Each plan assigns a drug to a tier that is tied to an Initial Coverage cost, but they can change the drug tier for the same drug in another plan.

Drug tiers are another way plan sponsors confuse prospective members. All of the drugs covered are assigned to a drug tier to determine the cost in in the Initial Coverage phase. The basic drug tier levels are

  1. Generic
  2. Preferred Brand Name
  3. Non-Preferred Brand
  4. Specialty

Some plan can have 5 or 6 tiers to further segregate the drugs in discreet pricing columns. There will be plans where drug tiers are not subject to the deductible, but have a set copayment from the beginning of the plan.

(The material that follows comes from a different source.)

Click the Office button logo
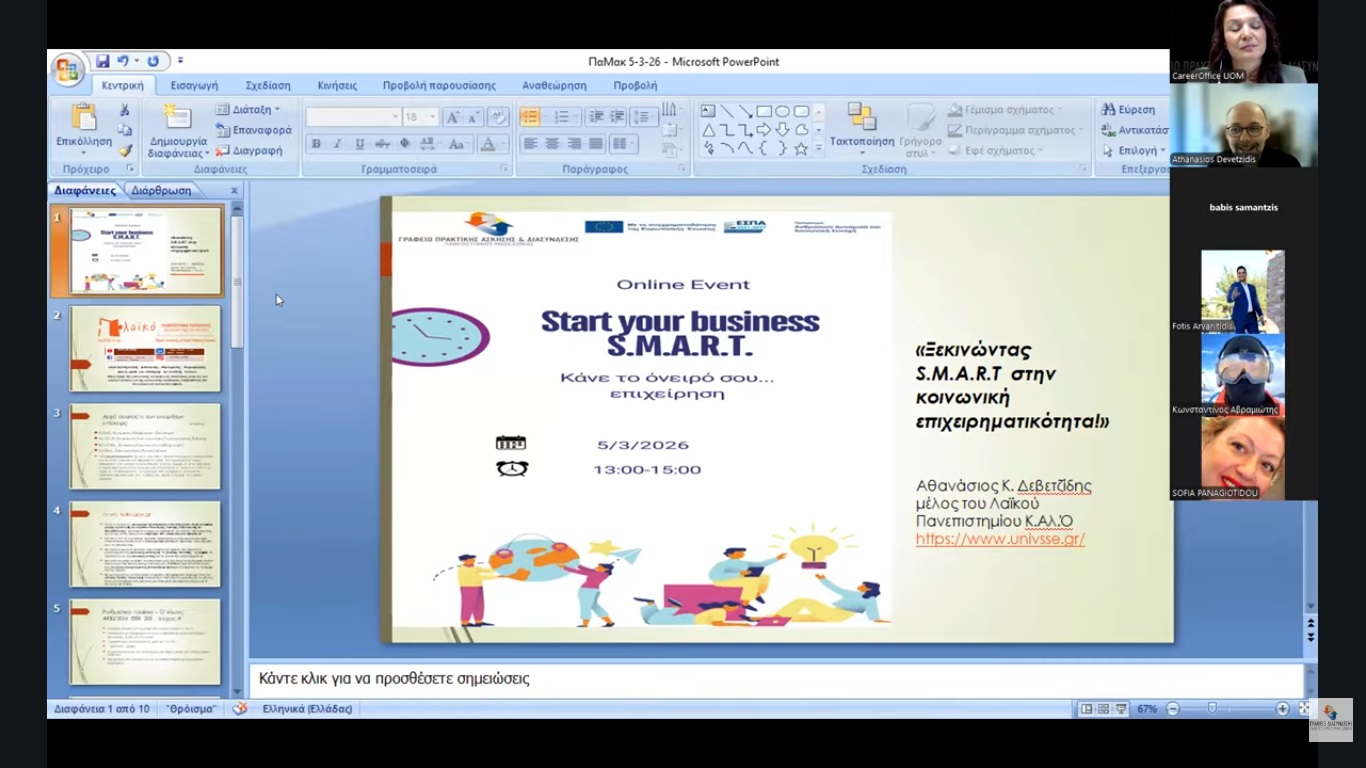Viewport: 1366px width, 768px height. pos(67,69)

Unfortunately, the same drug may be in different tiers between different drug plans offered by the same company. This adds another wrinkle in determining the most cost-effective plan. This is further complicated if the drug in question is not used on a regular basis. The Medicare.gov drug plan program dictates that the drugs entered are used every month. This condition artificially inflates the overall cost of the drug plans with infrequently used drugs. Not all drugs are covered by all plans. The plans must have certain classes of drugs available, but your specific brand name drug may not be covered at all.

The Pharmacy Trap

The drug plans cut special deals with different pharmacies. This is wrong. If you use a non-preferred pharmacy, you will pay more for your drugs.

Finally, your pharmacy selection can make a big difference. If you enroll with a Part D and then pick up your prescriptions at a non-preferred or out-of-network pharmacy you will pay more. This another trick the plans and the Pharmacy Benefit Managers use to fleece consumers.

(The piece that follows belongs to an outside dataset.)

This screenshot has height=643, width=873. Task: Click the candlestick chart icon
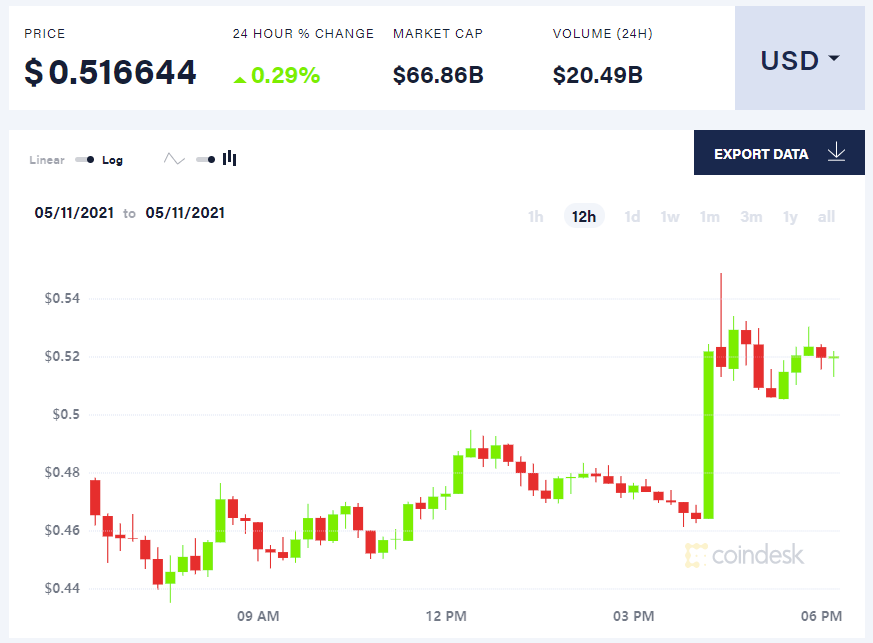[230, 158]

Medicare Drug Plan tool ranks Part D plans by your drugs, premium, and cost of drugs. You must select a pharmacy or your results will not be accurate.

In this example, comparing the three lowest cost Part D plans with CVS as the preferred pharmacy. The lowest monthly premium plan actually has the lowest out-of-pocket costs. All plans have a deductible, but none of the are the same.

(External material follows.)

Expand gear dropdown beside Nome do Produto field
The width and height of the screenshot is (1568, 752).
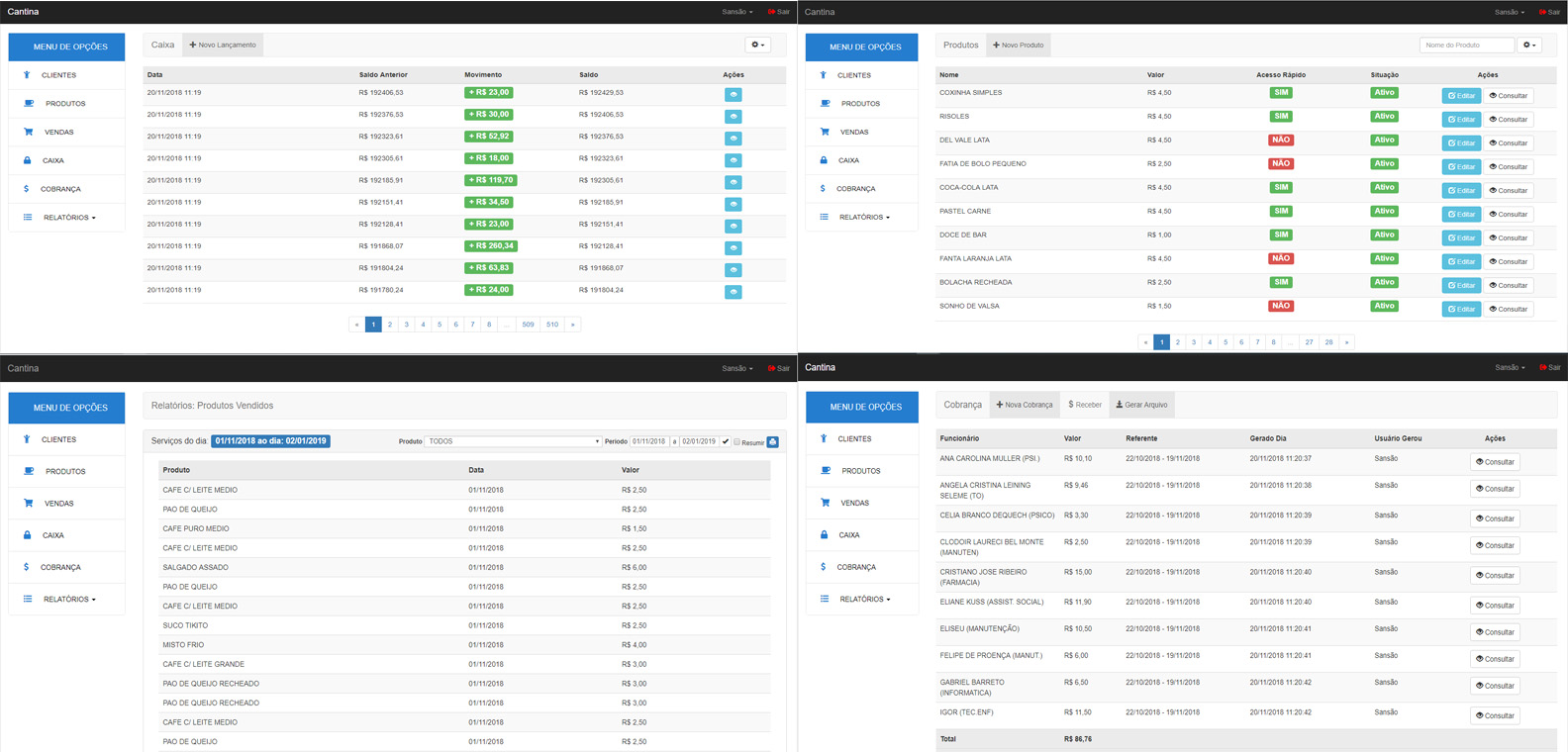coord(1529,45)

The lowest premium plan may have the best overall drug costs, but sometimes this is reversed.

If we change the preferred pharmacy to Walgreens, Plan A is still the least expensive, but the overall drug costs go up by $107. This illustrates the role pharmacies play in determining the out-of-pocket costs for the plan beneficiary. This is wrong. It should not make difference where you get your retail prescriptions filled. All pharmacies should be preferred and in-network.

Part D Plans Are Not Standard Except for the Confusion
Three different Part D drug plans with different benefit structures, deductibles, copays, coinsurance make it very confusing for Medicare beneficiaries to select the best plan.

Here are three different drug plans. Plan 1 has a deductible, but only for Tier 3 drugs and higher. This means you go straight into the copay structure for Tier 1 and 2 on day one. Plan 2 has no deductible. Notice how generally the copays and coinsurance are higher for the no-deductible plan. Compare this to Plan 3 with a $445 deductible for all drugs. The copays and coinsurance are generally lower than Plan 2.

The Medicare.gov drug plan finder tool is the best program for determining your best Part D plans. It is not perfect and you will need to think about how you use your medications and make adjustments to the results. The Medicare.gov drug plan finder will rank the plans based on total cost of the premiums plus out-of-pocket costs.

The Medicare.gov website is the best place to compare drug plans, but it is not as easy as it looks.

To summarize, you can’t base your entire decision on the Part D’s monthly premium or deductible. You have to dig into the drugs you take, their respective tiers, and how often you use the drugs. There may be instances where a higher premium plan will actually save you money if your drug is in a tier not subject to the deductible. Regardless, it is all too confusing for normal human beings to figure out.

The whole Part D mess is exasperating because Medicare subsidies the Part D Plans. Yes, Medicare pays the insurance company to lower the monthly premiums of the enrolled member. If Medicare is subsidizing these plans, they can demand they adhere to a set benefit structure, drug tiers, and drug formulary so normal human beings can make an intelligent selection, not a decision based on marketing gimmicks.